Ana Sayfa » Rus Edebiyatı Klasikleri » Ana : 67
Ana teşekkür etti. Bir yandan bağıra çağıra yemeğin gelişini bildiriyor, bir yandan da fabrikaya egemen olan olağanüstü çalkantıyı gözetliyordu dikkatle. Görünüşe göre bütün işçilerin istimi üzerindeydi. Kümeler oluşturuyor, sonra dağılıp bir atölyeden öbürüne koşuyorlardı. Kurum yüklü havada bir yiğitlik, bir gözüpeklik yeli estiği seziliyordu. Sağdan soldan birbirini yüreklendiren seslenmeler, ya da alaycı haykırışlar yükseliyordu. Yaşlı-başlı işçiler yalnızca gülümsem'ekle yetiniyorlardı. Ustabaşları, kaygılı tavırlarda gidip geliyor, güvenlik görevlileri koşuşuyorlardı. Onları görünce, işçiler ağır ağır dağılıyorlar ya da yerlerinde kalıyor, ama konuşmaları kesip onların öfkeli, kötü niyetli suratlarına bakıyorlardı sessizce.

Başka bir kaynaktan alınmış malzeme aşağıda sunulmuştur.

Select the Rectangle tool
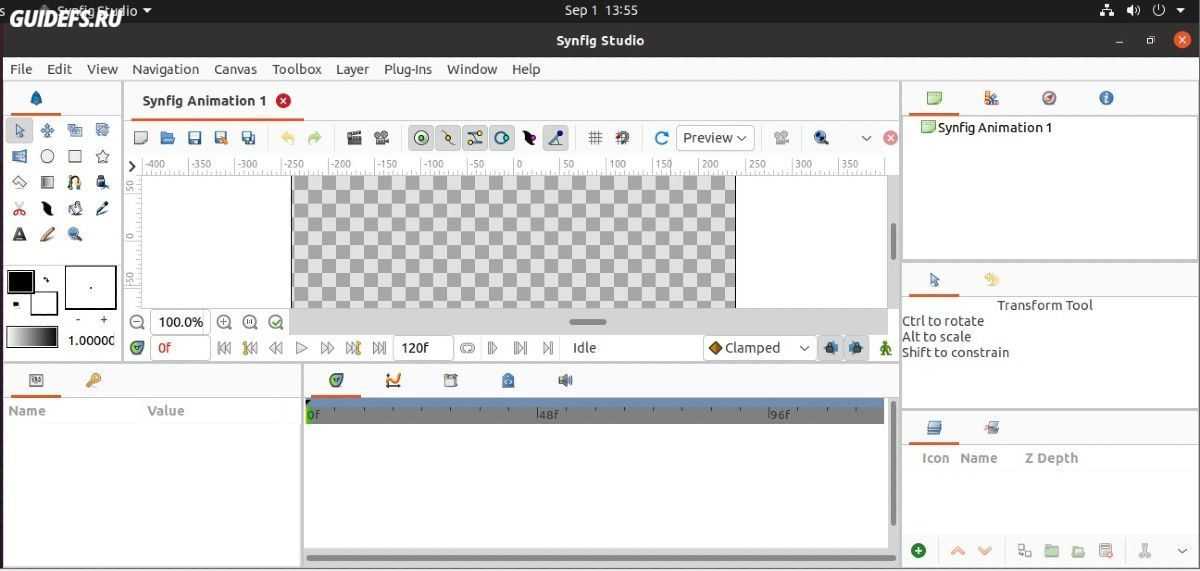The width and height of the screenshot is (1200, 571). [75, 156]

Bütün işçiler yeni yıkanmış gibiydiler. Gusev kardeşlerden büyüğü ordan oraya gidiyordu; kardeşi onu bir gölge gibi izliyor, kahkahalarla gülüyordu.
Marangoz ustası Vavilov ile puantör İsai yavaş yavaş Ana'nın yanından geçtiler. Zayıf, ufak tefek bir adam olan puantör başını dik tutuyor, şişkin, donuk yüzlü marangoza bakmak için boynunu sola eğiyor, sakilini oynatarak hızlı hızlı konuşuyordu:
«Bakınız, İvan İvanoviç gülüyorlar, sevinç içindeler. Oysa Müdür Bey'in söylediği gibi, bu sorun devletin mahvıyla ilişkili. Burada yapılması gereken iş yabanıl otları temizlemek değil, ivan İvanoviç; toprağı sürmek gerek, sürmek!..»
Vavilov ellerini ardında kavuşturmuş olarak yürüyordu. Parmaklarının kasılı olduğu görülüyordu. Yüksek sesle:
«İstediğini yazsın, bassın,» dedi. «Ama benden söz etmeye kalkmasın köp'oğlu»
Vasili Gusev Ana'nın yanına yaklaştı.
«Bugün yine senden yiyeceğim» dedi. «Senin yemeğine doyum olmuyor!»
Ve göz kırparak sesini alçalttı:
«Tam hedefe vurdunuz, Ana; evet, yaman bir iş becerdiniz!»
Pelageya başıyla dostça bir işaret yaptı Mahallenin en maskara delikanlısı olan Vasili'nin, kendisine «siz» diyerek-ten gizli gizli konuşması hoşuna gitmişti. Bu yaygın heyecan kendisine mutluluk veriyordu.
«Ben olmasaydım, muhakkak ki…» diye düşünüyordu.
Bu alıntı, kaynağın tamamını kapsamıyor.